Maya, ainda na porta do corredor, senta-se agora sobre as patas traseiras – ainda de orelhas para trás, ainda brava, ainda atirando fixa e continuamente seu olhar amarelo-preto-de-pupilas-dilatadas em minha direção.

Voluntariosa a bichinha!

Resisto. Concordo com Márcio que está na hora de entenderem que é uma casa de roqueiros. Se toda a vizinhança já o sabe…

A sequência de “Sirens” é “Infalible”, mais cadenciada, mas de riffs agudos, que fazem Lóki levantar as orelhas, mas nem por isso sair de sua pose descansada. Olha em minha direção como a perguntar: “É isso mesmo?”

Eu sorrio sem desviar o olhar e ele volta, obediente, a fechar os olhinhos pra dormitar.

“Bom garoto”!

Maya já não me olha, mas nem por isso abandona a posição estratégica. Ensaia deitar como esfinge e suspeito que já não lhe incomoda tanto o som e continua distante por pura rabugice. As pupilas já não estão dilatadas, as orelhas voltaram a apontar para o teto e o formato do olho relaxou na posição amendoada, que lhe dá aquele ar característico de descaso.

Eu a ignoro também.


“Começo a escrever este texto sobre eles, mas
mantendo uma meia atenção em minha visão periférica”


Começo a escrever este texto sobre eles, mas mantendo uma meia atenção em minha visão periférica.

Dali a pouco, percebo um vultinho negro aproximando-se à direita da tela do laptop.

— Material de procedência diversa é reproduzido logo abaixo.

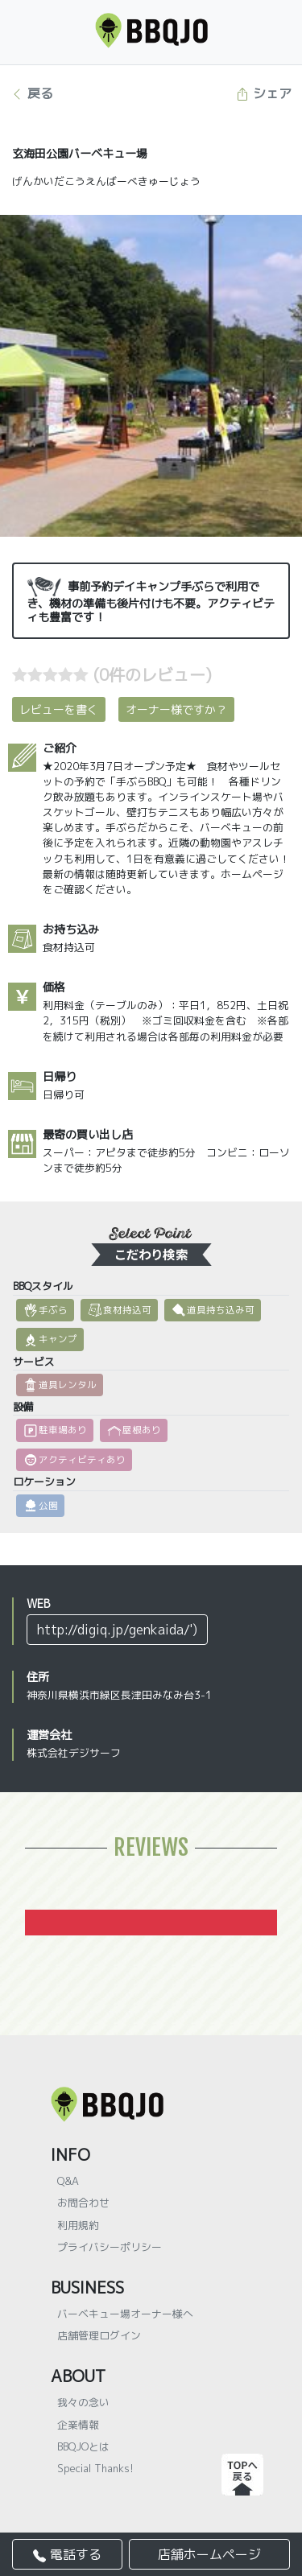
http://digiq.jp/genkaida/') (117, 1629)
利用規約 (78, 2225)
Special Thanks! (95, 2468)
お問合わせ (83, 2202)
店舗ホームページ (209, 2554)
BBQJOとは (83, 2446)
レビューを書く (58, 709)
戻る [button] (31, 93)
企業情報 (78, 2424)
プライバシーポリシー (109, 2247)
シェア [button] (264, 93)
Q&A (68, 2181)
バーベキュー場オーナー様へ (125, 2313)
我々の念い (83, 2402)
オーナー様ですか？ (176, 709)
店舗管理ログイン (99, 2335)
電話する (67, 2554)
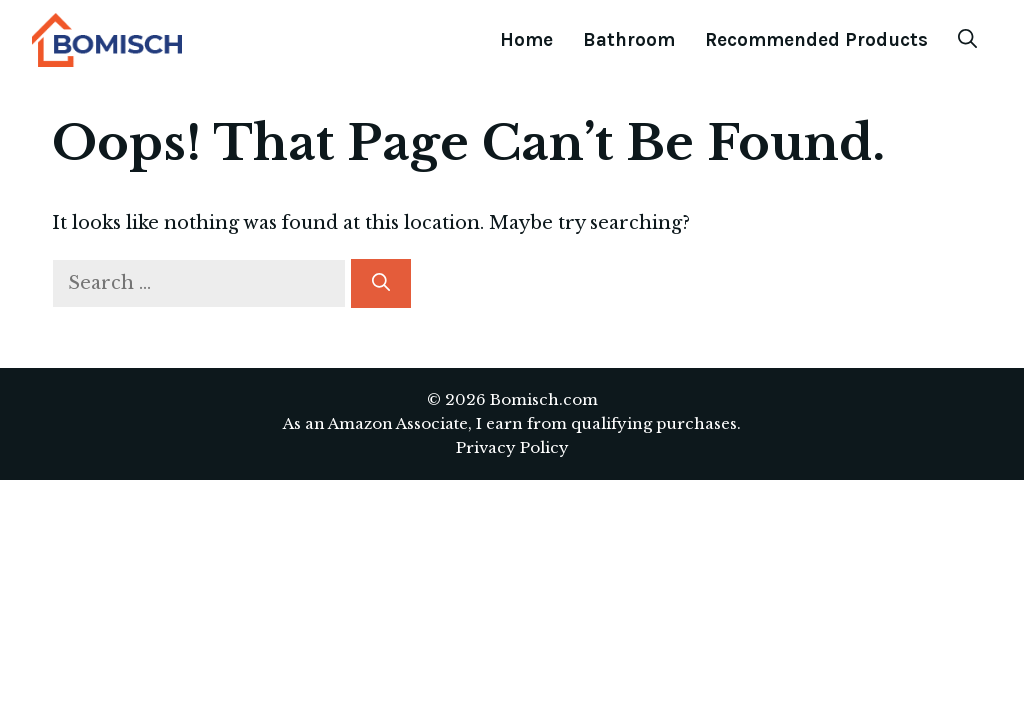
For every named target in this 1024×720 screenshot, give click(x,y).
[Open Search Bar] (967, 40)
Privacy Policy (512, 447)
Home (526, 40)
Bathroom (629, 40)
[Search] (381, 283)
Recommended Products (816, 40)
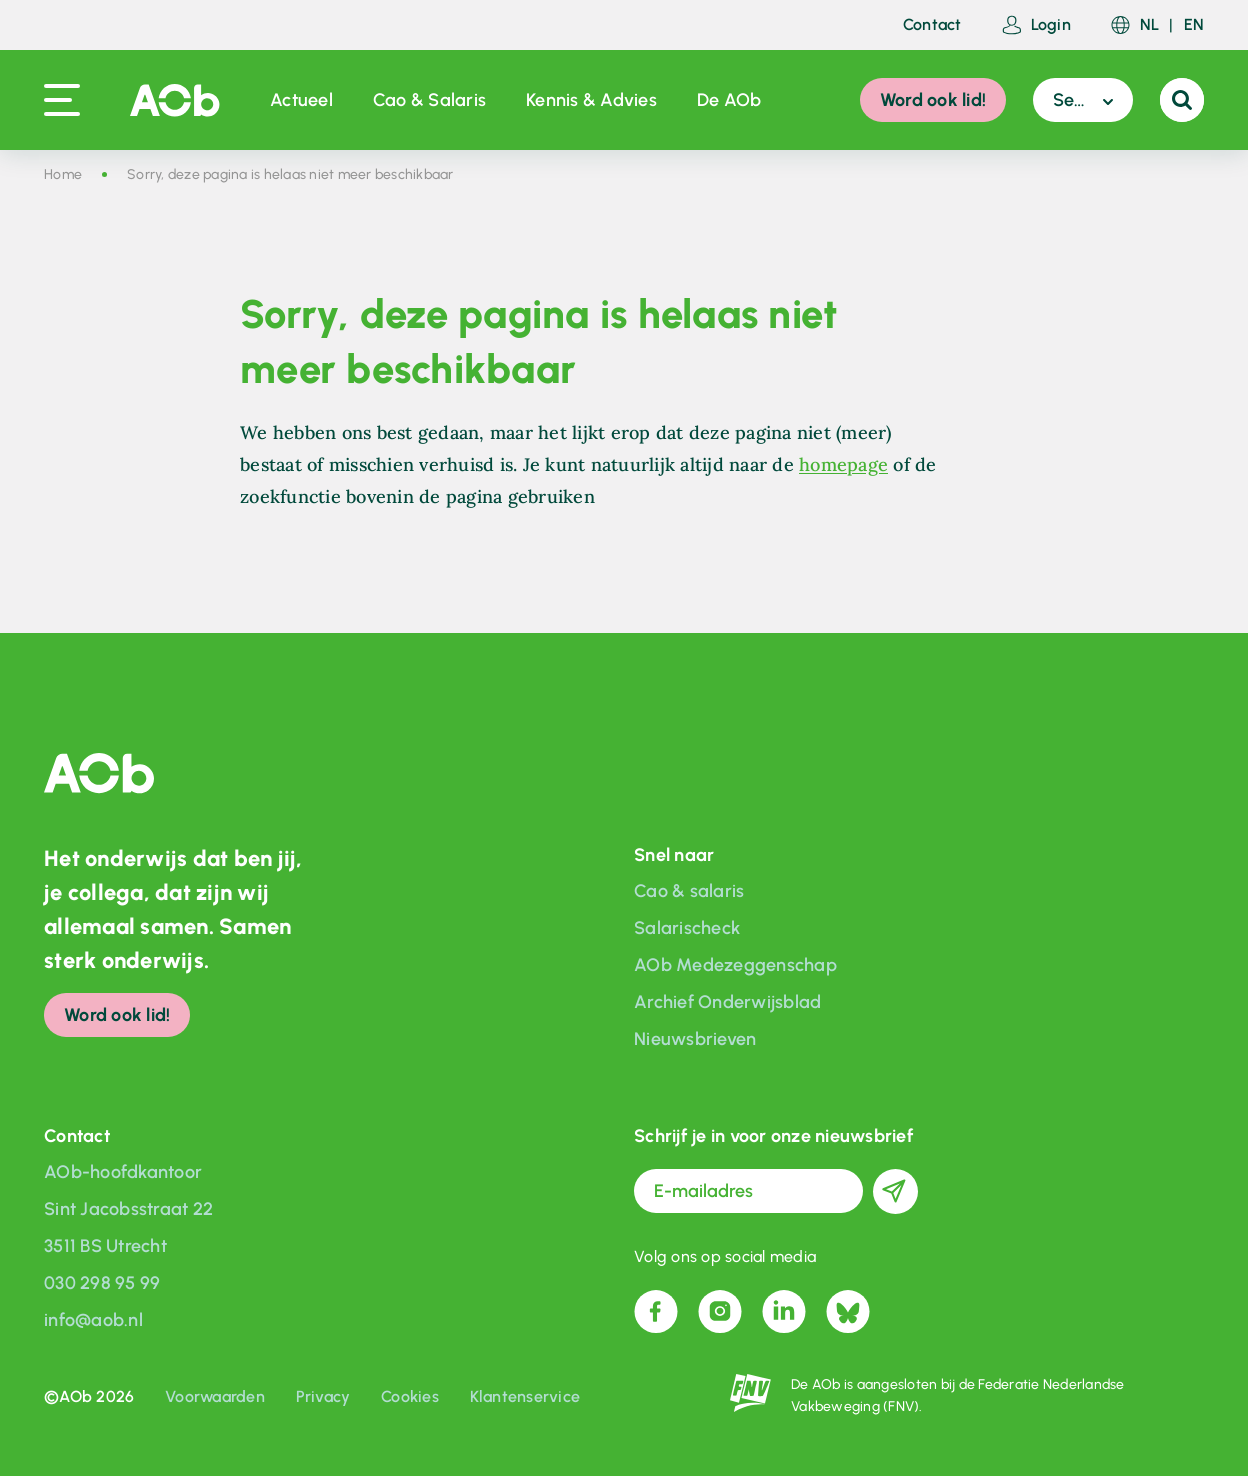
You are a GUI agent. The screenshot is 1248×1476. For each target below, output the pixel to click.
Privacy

Maya adianta sua posição alguns passinhos, até a porta da sala. Olha pra um lado, para o outro, observa Lóki deitado despreocupadamente, olha pra mim de novo com a cabecinha meio pendendo pra um lado, como numa interrogação.

Dou uma piscadinha. Ela não.

“Metidinha”!

Exatamente nesta hora espocam pelas caixas as guitarras nervosas de “Mind Your Manners”.

Susto!

Maya corre desenfreada de volta para o quarto e some. Lóki levanta-se calmamente e vai atrás dela. Na certa tentará acalmá-la a lambidas, como já o vimos fazer tantas vezes. Um cavalheiro cuidador este meu menino!

Espero.

Nada.

Demora dez minutos pra que Lóki comece a voltar, vencido.

“Maya teimosa”!

Na sala, Loki dá uma volta inteira de reconhecimento por toda a área de circulação, esfregando-se em pés de mesa, de sofá e em nossas pernas antes de voltar à pose “deitado-despreocupadamente” ao lado de minha poltrona. Começa a se limpar a golpes de lambidas – uma lindeza, não canso de assistir – e relaxa ao som de “Alive”.

Oooooooh… I’m still alive / Hey, hey, I, oh, I’m still alive

Eles também vão sobrevivendo.

Agora silêncio na troca de faixas. Identifico nova pasta do pen drive sendo lida…

… E o som cospe a algazarra sonora do início de “Around the World”, dos Red Hot Chilli Peppers, que o Ma reverencia de braços pra cima, achando-se em um show de rock.

Desta vez Lóki se assusta e corre desabalado para o quarto, derrapando na curva do corredor e divertindo-nos com o barulho de suas patas escorregando pelo piso frio.

“Paciência. Vão ter que se acostumar”, decreta Márcio.

Eu concedo e venho terminar este texto imaginando como será quando eu tiver de apresentá-los ao Aerosmith ou ao Queen – o que, fatalmente, vai acontecer em algum momento deste fim-de-semana de folga… Ah vai!